Der Fall geschah hier in der beschaulichen Universitätsstadt Münster, aber er könnte überall passieren – ein Nachbarschaftsstreit, der harmlos anfängt, sich langsam zu einem Psychokrimi entwickelt und vor Gericht landet – mit erstaunlichem Ausgang. Ein bürgerlicher Stadtteil von Münster. In diesem Haus, das gerade renoviert wird, wohnt Susanne Decruppe seit mehr als 15 Jahren. Was sie in den letzten Monaten erlebt hat, hat sie wütend und krank gemacht.

Alles fing an mit einer einfachen Beschwerde von dem Mieter unter ihr wegen Lärmbelästigung.

Susanne Decruppe
„Der ganze Konflikt ging eigentlich los mit einer Kleinigkeit. Und zwar , dass ich aufmerksam gemacht wurde von dem Mieter, dass ich doch keine Schuhe mit Absatz tragen soll, das per Brief, und das habe ich eingesehen, habe das daraufhin auch eingestellt, bin also auf Socken oder in Turnschuhen hier rum gelaufen.“

Aber dabei blieb es nicht, Bald meldete sich der Untermieter lautstark bei all möglichen Geräuschen, Hände waschen, Toilettendeckel zuklappen Schränke schließen oder einfach nur wenn Freunde durch die Wohnung gingen.

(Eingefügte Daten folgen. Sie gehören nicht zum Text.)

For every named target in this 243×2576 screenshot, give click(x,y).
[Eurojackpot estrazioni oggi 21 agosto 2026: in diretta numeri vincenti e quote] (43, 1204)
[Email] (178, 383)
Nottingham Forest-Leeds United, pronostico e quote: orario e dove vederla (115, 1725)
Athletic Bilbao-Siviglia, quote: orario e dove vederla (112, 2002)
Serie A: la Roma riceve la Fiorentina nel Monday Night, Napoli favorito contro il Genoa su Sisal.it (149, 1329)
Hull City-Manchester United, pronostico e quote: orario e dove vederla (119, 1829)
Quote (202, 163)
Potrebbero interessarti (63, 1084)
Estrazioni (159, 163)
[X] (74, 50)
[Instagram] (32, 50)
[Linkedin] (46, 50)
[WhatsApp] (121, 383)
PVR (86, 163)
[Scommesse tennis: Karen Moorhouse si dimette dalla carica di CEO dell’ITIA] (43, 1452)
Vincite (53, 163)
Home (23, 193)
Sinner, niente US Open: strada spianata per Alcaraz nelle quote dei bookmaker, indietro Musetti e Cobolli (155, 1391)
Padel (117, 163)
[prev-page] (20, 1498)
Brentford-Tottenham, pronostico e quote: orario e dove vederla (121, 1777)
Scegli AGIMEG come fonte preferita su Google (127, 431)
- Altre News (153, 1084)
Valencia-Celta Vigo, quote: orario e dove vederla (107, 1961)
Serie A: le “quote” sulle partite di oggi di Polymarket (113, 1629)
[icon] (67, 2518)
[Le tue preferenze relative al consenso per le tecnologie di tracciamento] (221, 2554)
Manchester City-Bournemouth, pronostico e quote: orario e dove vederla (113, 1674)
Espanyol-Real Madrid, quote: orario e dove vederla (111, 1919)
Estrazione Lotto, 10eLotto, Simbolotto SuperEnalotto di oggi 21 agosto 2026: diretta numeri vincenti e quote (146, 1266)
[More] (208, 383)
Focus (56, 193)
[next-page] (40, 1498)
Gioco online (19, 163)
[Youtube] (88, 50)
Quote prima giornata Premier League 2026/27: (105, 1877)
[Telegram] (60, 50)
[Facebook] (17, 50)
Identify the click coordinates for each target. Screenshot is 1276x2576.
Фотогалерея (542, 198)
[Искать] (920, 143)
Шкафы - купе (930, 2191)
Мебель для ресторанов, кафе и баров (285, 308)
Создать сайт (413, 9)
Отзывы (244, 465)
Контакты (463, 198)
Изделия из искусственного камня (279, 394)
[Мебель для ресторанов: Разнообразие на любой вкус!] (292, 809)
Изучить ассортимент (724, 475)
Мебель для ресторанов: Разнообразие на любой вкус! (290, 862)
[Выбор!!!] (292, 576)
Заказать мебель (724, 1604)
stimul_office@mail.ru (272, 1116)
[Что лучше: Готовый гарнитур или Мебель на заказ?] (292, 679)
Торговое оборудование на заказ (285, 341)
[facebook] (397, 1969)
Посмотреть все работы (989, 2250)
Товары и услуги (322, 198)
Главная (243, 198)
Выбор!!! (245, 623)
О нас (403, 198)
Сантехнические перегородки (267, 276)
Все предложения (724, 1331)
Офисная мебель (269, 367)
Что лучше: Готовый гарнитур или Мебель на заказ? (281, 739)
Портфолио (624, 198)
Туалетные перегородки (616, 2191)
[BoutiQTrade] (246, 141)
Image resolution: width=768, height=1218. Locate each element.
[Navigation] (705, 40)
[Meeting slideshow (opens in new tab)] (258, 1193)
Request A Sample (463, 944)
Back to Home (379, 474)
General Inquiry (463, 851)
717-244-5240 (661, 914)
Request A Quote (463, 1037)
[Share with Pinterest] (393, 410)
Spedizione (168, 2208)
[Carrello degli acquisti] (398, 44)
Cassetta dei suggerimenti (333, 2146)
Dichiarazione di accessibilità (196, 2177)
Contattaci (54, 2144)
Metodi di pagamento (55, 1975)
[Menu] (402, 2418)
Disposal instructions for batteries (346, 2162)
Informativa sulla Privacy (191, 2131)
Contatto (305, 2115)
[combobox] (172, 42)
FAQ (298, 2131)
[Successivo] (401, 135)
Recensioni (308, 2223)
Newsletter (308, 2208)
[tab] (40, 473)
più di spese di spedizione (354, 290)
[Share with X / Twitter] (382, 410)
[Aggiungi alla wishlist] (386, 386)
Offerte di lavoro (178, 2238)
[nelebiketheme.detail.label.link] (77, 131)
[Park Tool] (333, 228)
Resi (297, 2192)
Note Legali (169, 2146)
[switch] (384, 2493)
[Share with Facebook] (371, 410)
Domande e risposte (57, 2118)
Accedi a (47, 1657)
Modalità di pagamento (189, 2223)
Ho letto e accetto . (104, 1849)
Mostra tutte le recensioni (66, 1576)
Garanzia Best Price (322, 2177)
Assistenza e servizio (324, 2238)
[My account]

Susanne Decruppe, Lärmopfer
„Ich brauchte nur den Wasserhahn anzumachen, mir die Zähne zu putzen, dann ballerte es unter meinem Badezimmerboden. So ging das Ganze dann weiter erst immer nur tagsüber und auch nicht so oft. Zwischendurch war auch mal eine längere Zeit Ruhe.“

Doch die Ruhe täuschte. Die Schläge kamen plötzlich auch mitten in der Nacht, völlig unvermittelt und heftig, wenn Susanne Decruppe bereits schlief.

Susanne Decruppe, Lärmopfer
„Also hier war das Ganze eigentlich für mich zum Schluss am aller schlimmsten. Weil ich fast jede Nacht sogar teilweise mehrmals in einer Nacht durch Schläge unter meinem Fußboden – ich vermute sogar direkt unter meinem Bett – aus dem Schlaf gerissen wurde und mich massiv erschreckt habe. Also das war für mich zum Schluss der reinste Psychoterror.“

Für Susanne Decruppe – nervlich am Ende, war nun klar –sie musste handeln, sie erstattete Anzeige, doch die Polizei sah keinen Grund zur Strafverfolgung, der Fall sei nicht schwer genug. So blieb Frau Decruppe nur der zivilrechtliche Weg. Sie beauftragte einen Anwalt, um vor Gericht zu klagen, auf Unterlassung, damit der Untermieter endlich mit dem Krach aufhört.

Vor dem Amtsgericht Münster ging dann alles ganz schnell. Susanne Decruppe bekam uneingeschränkt Recht. In einer einstweiligen Verfügung wird dem Untermieter bei Androhung einer Strafe von 2.000 Euro pro Stoß untersagt, weiter gegen die Decke der Obermieterin zu schlagen. Und: die Kosten des Verfahrens trägt der Verfügungsbeklagte – also der Mieter – unter Frau Decruppe.

Tatsächlich: das Schlagen hörte auf, es schien Ruhe einzukehren im Haus - auch nachts, aber das dicke Ende kam noch. Mitte Dezember flatterte Susanne Decruppe ein Kostenbescheid der Oberjustizkasse Hamm ins Haus – sie müsse nun die Gerichtskosten bezahlen. Hinzu kommen ihre eigenen Anwaltskosten. Insgesamt ein Betrag von rund 1.000 Euro.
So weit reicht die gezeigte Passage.